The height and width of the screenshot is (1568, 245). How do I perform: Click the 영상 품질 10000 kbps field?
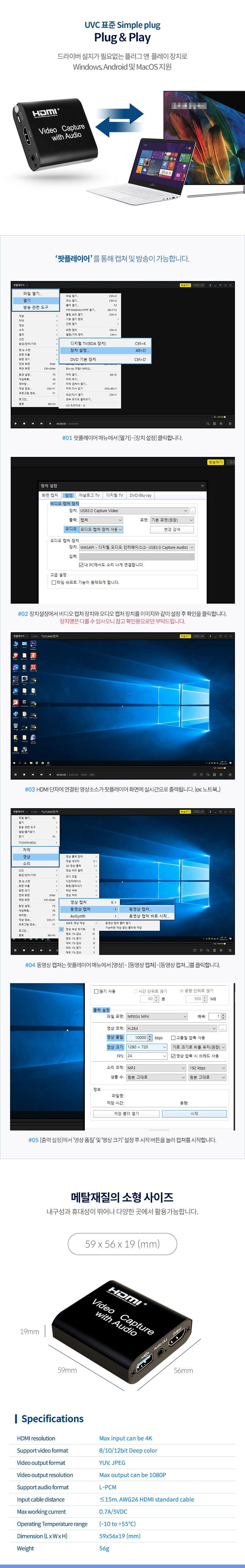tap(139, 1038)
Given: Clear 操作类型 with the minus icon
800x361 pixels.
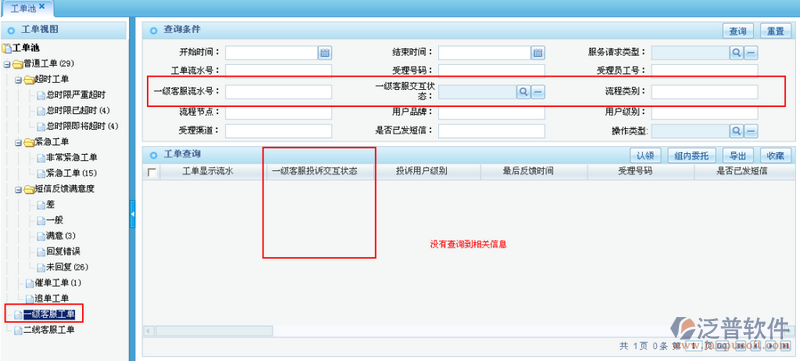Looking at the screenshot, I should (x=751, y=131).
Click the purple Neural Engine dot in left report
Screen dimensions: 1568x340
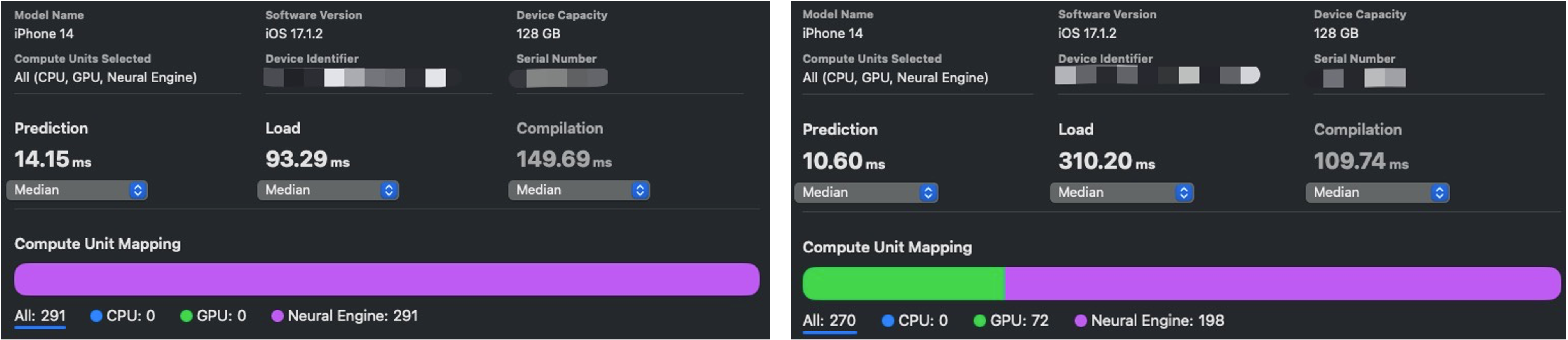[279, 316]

────

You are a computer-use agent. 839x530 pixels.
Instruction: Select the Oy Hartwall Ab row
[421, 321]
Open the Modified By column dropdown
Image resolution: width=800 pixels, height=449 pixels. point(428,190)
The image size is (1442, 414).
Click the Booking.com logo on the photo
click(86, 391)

────

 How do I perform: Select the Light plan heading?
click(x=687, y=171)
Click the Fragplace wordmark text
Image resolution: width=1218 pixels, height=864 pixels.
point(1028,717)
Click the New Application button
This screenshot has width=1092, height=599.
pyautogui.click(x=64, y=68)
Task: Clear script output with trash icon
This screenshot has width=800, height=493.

────

### [WORK REQUIRED]
Where the line holding "Task: Clear script output with trash icon" appears in the listing above, start reproducing exactly, and end with the line holding "This screenshot has width=800, height=493.".

### [PROBLEM SOLUTION]
Task: Clear script output with trash icon
This screenshot has width=800, height=493.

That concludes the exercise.